En définitive, l’engouement ne baisse pas : les personnes en rachètent et j’accueille en permanence de nouveaux clients qui se manifestent. Nous avons donc tenu le pari : réaliser un hommage à Jean Graton et redynamiser la marque dans le même temps.

Vous avez encore récemment sorti de nouveaux visuels. Avez-vous encore d’autres objectifs en ce qui concerne ces réalisations artistiques ?

Je voudrais internationaliser ce marché. Nos clients restent en effet très francophones. Mais je suis certain qu’un marché existe au-delà de ces frontières. Car loin de se focaliser sur les connaisseurs de Michel Vaillant, les Art Strips intéressent plus globalement tous les fans de sport automobile.

L’un des deux nouveaux "Michel Vaillant Art Strips"

Et maintenant ? Six mois après le rachat, tous les secteurs de Dupuis se mettent en marche autour de Michel Vaillant ?

Oui ! Par exemple, Michel Vaillant a intégré l’action que Dupuis réalise auprès du « Bon Marché », le grand magasin sur la rive gauche de Paris.

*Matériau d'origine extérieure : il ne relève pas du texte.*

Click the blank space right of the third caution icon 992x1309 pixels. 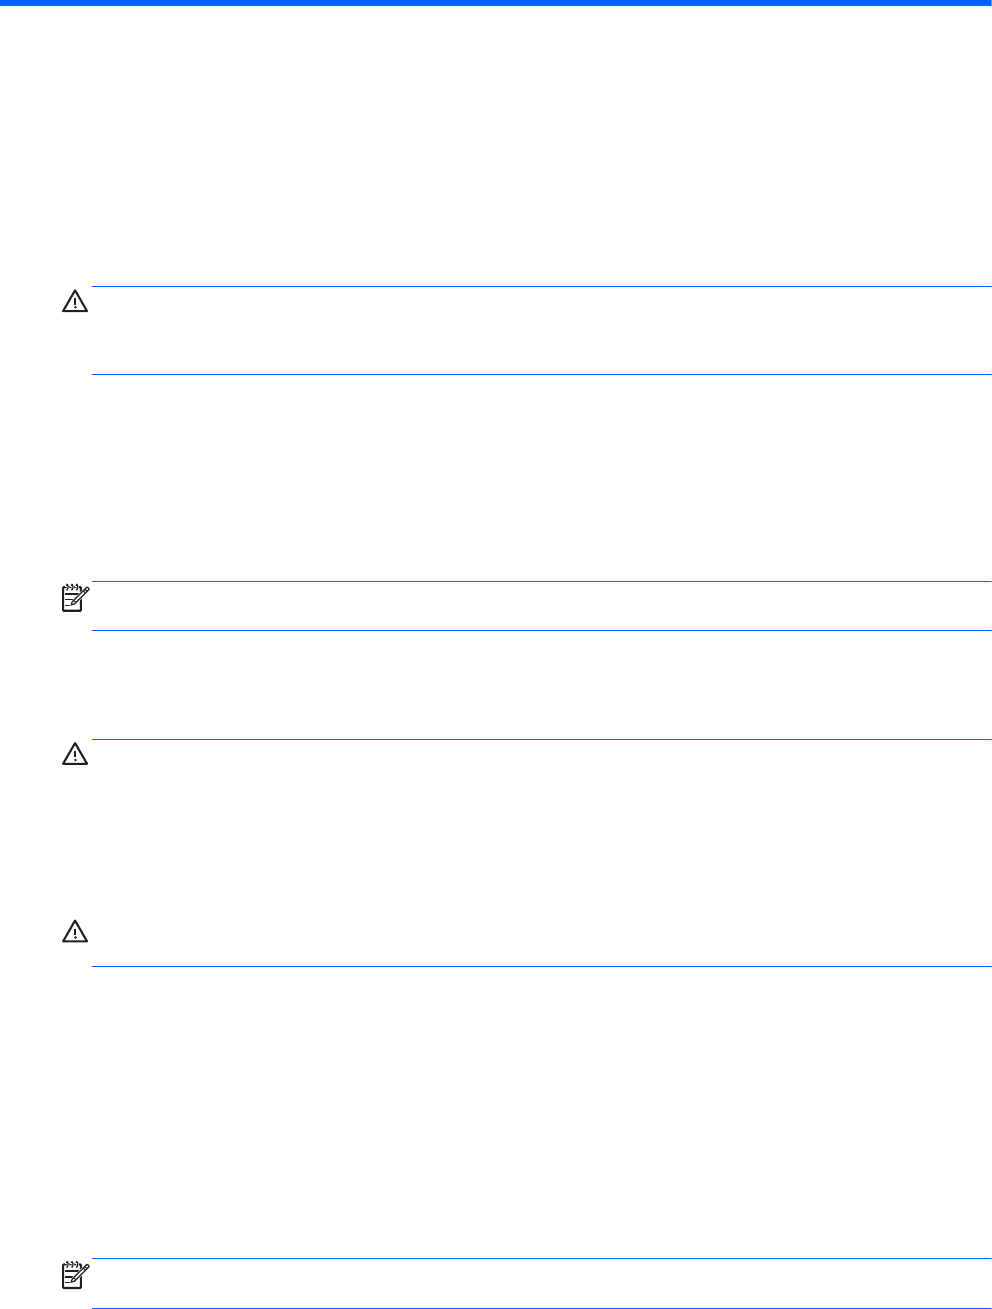point(540,935)
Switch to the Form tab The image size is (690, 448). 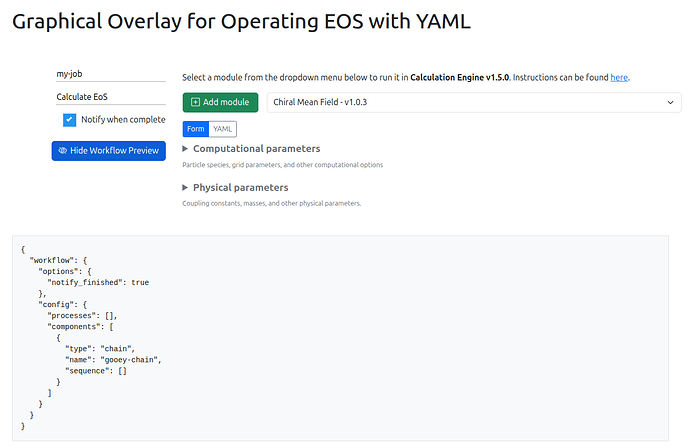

Cela souligne la différence de positionnement suite au rachat. Média-Participations a maintenant complètement intégré Michel Vaillant dans sa stratégie de communication et de développement, certainement car la série et le personnage représentent pour eux un moyen d’atteindre un public différent et complémentaire de leurs clients habituels.

Plus globalement, mon rôle consiste à piloter ce plan stratégique de développement et d’intégration pour qu’il fonctionne à tous niveaux.

Michel Vaillant au Bon Marché jusqu’au 18 octobre

Que prévoyez-vous en termes de publication en bande dessinée ? Allez-vous monter en régime ?

Oui, nous allons accélérer le nombre d’albums réalisés, à plus d’un par an. Il est encore un peu tôt pour vous en dire plus car nous sommes encore en phase d’élaboration. Mais disons que nous voudrions remettre en avant des personnages secondaires qui valent la peine de s’y intéresser. Et des dossiers complémentaires autour de l’univers.

Nous allons également prolonger notre gamme de produits dérivés, qui possède déjà une forte légitimité dans le monde du sport automobile. Par exemple, avec la vente de mini-casques au 1/12e qui racontent toute l’histoire de Michel Vaillant, un travail réalisé avec un créateur français ultra-motivé JFC Créations, ce qui nous permet de retracer tout le parcours du personnage. Une légitimité renforcée car nous avons déjà vendu de vrais casques utilisables pour deux roues de la marque Veldt.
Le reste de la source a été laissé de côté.